Petugas memeriksa fasilitas di gerbang tol Colomadu Karanganyar, Kamis (3/5 - 2018). (Solopos/Iskandar)
12 Mei 2018 22:00 WIB Newswire Nasional Share :

Solopos.com, JAKARTA -- Presiden Joko Widodo (Jokowi) menegaskan soal rencana pemerintah diskon sekitar 10 persen untuk tarif tol selama mudik Lebaran 2018 menjadi urusan operator. Pemerintah enggan mengintervensi, apalagi diskon tarif tol sebesar itu juga bisa berefek negatif berupa kemacetan.

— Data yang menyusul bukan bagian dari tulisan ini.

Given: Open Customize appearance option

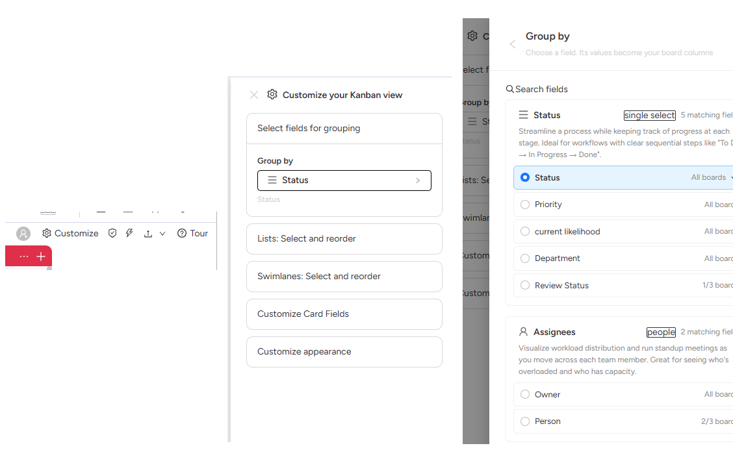Looking at the screenshot, I should 344,352.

"Itu urusan operator, BUJT [Badan Usaha Jalan Tol] tanya ke mereka. Sebab, kalau saya nanti dianggap intervensi," kata Presiden Jokowi menjawab pertanyaan awak media seusai mengunjungi Tol Gempol Pasuruan seksi 2 di Pasuruan, Sabtu (12/5/2018) petang.

Presiden Jokowi bersama rombongan hadir di lokasi Itu hanya sekitar 15 menit dengan memakai jas hitam, berbaju putih dan berkain sarung, lengkap dengan kopiah hitam.

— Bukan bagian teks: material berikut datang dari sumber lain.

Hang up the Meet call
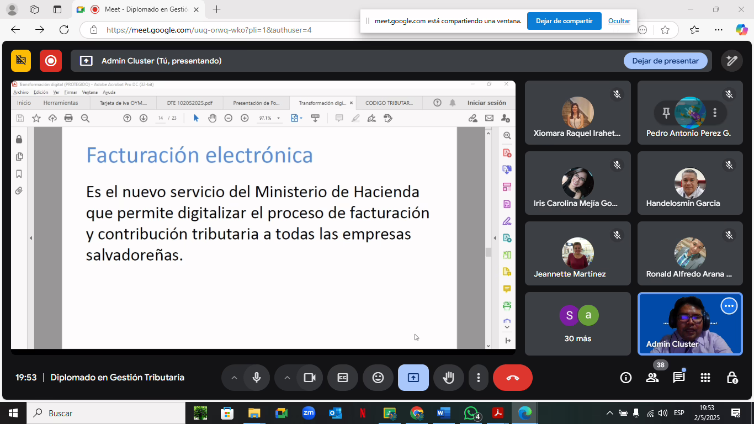 click(512, 378)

Menteri Pekerjaan Umum dan Perumahan Rakyat (PUPR) Basuki Hadimuljono pada kesempatan yang sama membenarkan bahwa pihaknya pada Rabu (16/5/2018) akan mengumpulkan BUJT untuk membahas hal itu. "Pak Dirjen Bina Marga hari Rabu akan kumpulkan BUJT. Kami akan dorong, tidak hanya pusat perbelanjaan yang memberi sale tetapi juga tol," kata Basuki.

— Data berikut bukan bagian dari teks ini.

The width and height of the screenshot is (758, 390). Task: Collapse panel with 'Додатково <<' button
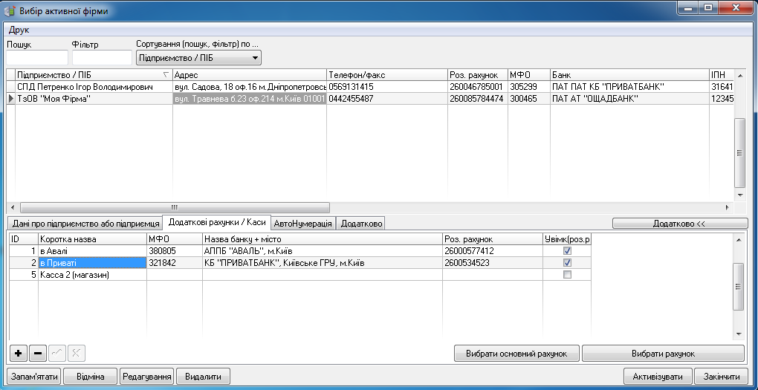click(x=679, y=223)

Basuki juga menggarisbawahi pemudik juga tidak mesti diberi diskon. Justru, kata dia, diskon tarif tol ini akan membuat tol macet karena rekayasa lalu lintas akan disiapkan oleh Korlantas Polri," katanya.

Basuki juga mengatakan besaran tarif tol dan waktu pemberlakuannya akan ditentukan oleh BUJT bersama asosiasi tol Indonesia. Dirut PT Jasa Marga Tbk Desy Aryani yang ditemui pada kesempatan yang sama membenarkan bahwa pihaknya akan segera mengumumkan ke publik soal diskon tarif sekitar 10 persen.

"Soal tol mana saja dan kapan berlakunya nanti akan diumumkan. Awal bulan depan akan diumumkan. Tunggu saja," katanya.